When looking at things that will make the biggest impact, think of navigation and topic clustering. You want users to easily find what they want, showcase relevant pages, and provide a unique experience in some way. The easiest way to start this process is to focus on a small area and really understand how to improve the journey of that user intent.

“All of a sudden, all of that, that big kind of scale issue goes away, right? And you’ve got a crack squad of people that’s going, how can we make this cluster, this area and this topic, this entity, the best version of what we can?

How can we make it better than everyone else?”
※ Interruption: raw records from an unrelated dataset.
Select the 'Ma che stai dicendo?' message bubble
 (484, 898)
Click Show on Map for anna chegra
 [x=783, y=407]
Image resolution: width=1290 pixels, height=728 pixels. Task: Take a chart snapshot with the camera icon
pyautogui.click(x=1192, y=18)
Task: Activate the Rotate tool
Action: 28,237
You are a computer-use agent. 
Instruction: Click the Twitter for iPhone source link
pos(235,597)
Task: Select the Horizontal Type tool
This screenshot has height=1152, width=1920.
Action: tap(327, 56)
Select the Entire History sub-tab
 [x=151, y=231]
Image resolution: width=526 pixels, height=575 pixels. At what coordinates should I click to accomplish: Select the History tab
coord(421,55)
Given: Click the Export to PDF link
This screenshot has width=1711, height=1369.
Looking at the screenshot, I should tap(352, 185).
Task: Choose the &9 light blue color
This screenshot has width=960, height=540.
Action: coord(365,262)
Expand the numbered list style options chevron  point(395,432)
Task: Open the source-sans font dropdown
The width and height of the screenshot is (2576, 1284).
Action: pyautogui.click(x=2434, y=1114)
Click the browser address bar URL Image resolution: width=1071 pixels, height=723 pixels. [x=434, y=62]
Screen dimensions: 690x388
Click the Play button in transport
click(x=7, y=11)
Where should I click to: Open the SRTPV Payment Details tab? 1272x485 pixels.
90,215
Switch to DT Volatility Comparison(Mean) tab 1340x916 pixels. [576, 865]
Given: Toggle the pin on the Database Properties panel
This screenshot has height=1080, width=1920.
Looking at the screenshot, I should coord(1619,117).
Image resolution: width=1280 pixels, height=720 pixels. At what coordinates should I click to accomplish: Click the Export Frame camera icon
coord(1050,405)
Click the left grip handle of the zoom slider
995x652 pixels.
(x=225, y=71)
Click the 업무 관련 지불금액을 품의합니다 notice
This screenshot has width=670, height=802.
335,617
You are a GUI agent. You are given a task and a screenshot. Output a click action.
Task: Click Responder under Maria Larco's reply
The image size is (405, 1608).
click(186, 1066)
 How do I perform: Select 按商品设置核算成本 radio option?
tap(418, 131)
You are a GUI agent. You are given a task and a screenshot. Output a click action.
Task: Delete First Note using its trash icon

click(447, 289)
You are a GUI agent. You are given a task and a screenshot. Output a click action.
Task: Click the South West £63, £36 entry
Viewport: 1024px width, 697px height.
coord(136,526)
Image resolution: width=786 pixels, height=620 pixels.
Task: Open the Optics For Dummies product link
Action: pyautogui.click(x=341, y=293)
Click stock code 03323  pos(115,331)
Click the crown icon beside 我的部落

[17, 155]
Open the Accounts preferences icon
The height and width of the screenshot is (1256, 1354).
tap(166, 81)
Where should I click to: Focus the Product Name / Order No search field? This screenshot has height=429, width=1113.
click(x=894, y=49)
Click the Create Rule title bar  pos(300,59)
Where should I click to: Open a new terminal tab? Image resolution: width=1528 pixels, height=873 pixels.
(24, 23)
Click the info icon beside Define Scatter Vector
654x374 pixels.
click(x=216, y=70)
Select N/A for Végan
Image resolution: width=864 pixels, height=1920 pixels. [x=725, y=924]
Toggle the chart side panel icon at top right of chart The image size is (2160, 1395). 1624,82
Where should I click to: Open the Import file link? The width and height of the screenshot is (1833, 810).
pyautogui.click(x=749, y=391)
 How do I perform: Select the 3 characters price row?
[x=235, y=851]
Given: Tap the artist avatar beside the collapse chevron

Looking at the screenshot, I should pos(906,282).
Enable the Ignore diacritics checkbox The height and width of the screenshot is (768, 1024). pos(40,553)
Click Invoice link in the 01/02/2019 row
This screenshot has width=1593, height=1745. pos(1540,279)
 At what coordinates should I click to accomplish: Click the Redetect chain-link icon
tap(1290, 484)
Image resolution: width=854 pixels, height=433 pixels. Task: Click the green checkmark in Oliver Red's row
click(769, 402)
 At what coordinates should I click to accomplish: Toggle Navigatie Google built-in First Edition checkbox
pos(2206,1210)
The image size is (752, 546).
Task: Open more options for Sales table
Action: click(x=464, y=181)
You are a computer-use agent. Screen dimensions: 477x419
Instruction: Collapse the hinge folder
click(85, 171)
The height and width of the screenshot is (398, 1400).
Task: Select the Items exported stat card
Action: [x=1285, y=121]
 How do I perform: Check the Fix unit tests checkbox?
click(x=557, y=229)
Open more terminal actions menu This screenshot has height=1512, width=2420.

With limited resources, you can make a huge difference if there’s a singular vision. If your aim is to increase sales of Phillip Pullman novels, then you only need to enrich one user journey to make a positive impact on business objectives. Another issue with big online retailers is that users get decision paralysis, so you need to put in the work so they decide to commit on your site.

Engage users with relevant content like interviews and reviews, unique offerings (do you have different versions of each novel?), and related recommendations to increase the likelihood of conversions and repeat customers.

We might go on about it, but helpful content is one of the most important qualities a site can have, so putting your user first will always give good results.

Check out our deep dive into how World of Books has claimed its niche to learn more about honing in on your audience.

Making The Most of Omni-Channel Strategies

When it comes to user retention and engagement, you want to use all the tools at your disposal to capture people at all points in their buying journey. As we’ve mentioned, brand loyalty can be scarce, so staying at the front of people’s minds is the next best thing. When competing on a huge scale across hundreds or thousands of products, you have to give users a reason to remember you.

“What sort of stuff can [you] be talking about and try and unify that across your channels to gain interest, to capture that audience and keep them there.”

While organic or PPC is the foundation for getting your products seen in search results, a focused approach with your SEO will also lend itself to a social media campaign and an email campaign. All are targeted towards a high-yield area that you’ve already identified and are aligned with. Again, make the most out of the resources that you do have instead of stretching your team thin, trying to cover everything all the time. A consistent stream of relevant content, targeted offers, and directed engagement with your audience means you become the place they think of when they’re next shopping.

Not sure how to create an effective content strategy? Check out our review of how the discount retailers are keeping users on the hook. From how to learn what your users want to read to finding keywords and building backlinks, this is how you create helpful content that will take your online visibility to the next level.

Ultimately, managing a high SKU website involves more than just dealing with a large inventory. It’s about making strategic decisions, leveraging data, optimising key areas, and engaging effectively with your target audience. By focusing on these areas, any size team can navigate the challenges of high SKU websites and drive significant growth. Remember, it’s not about doing everything at once but about doing the right things well.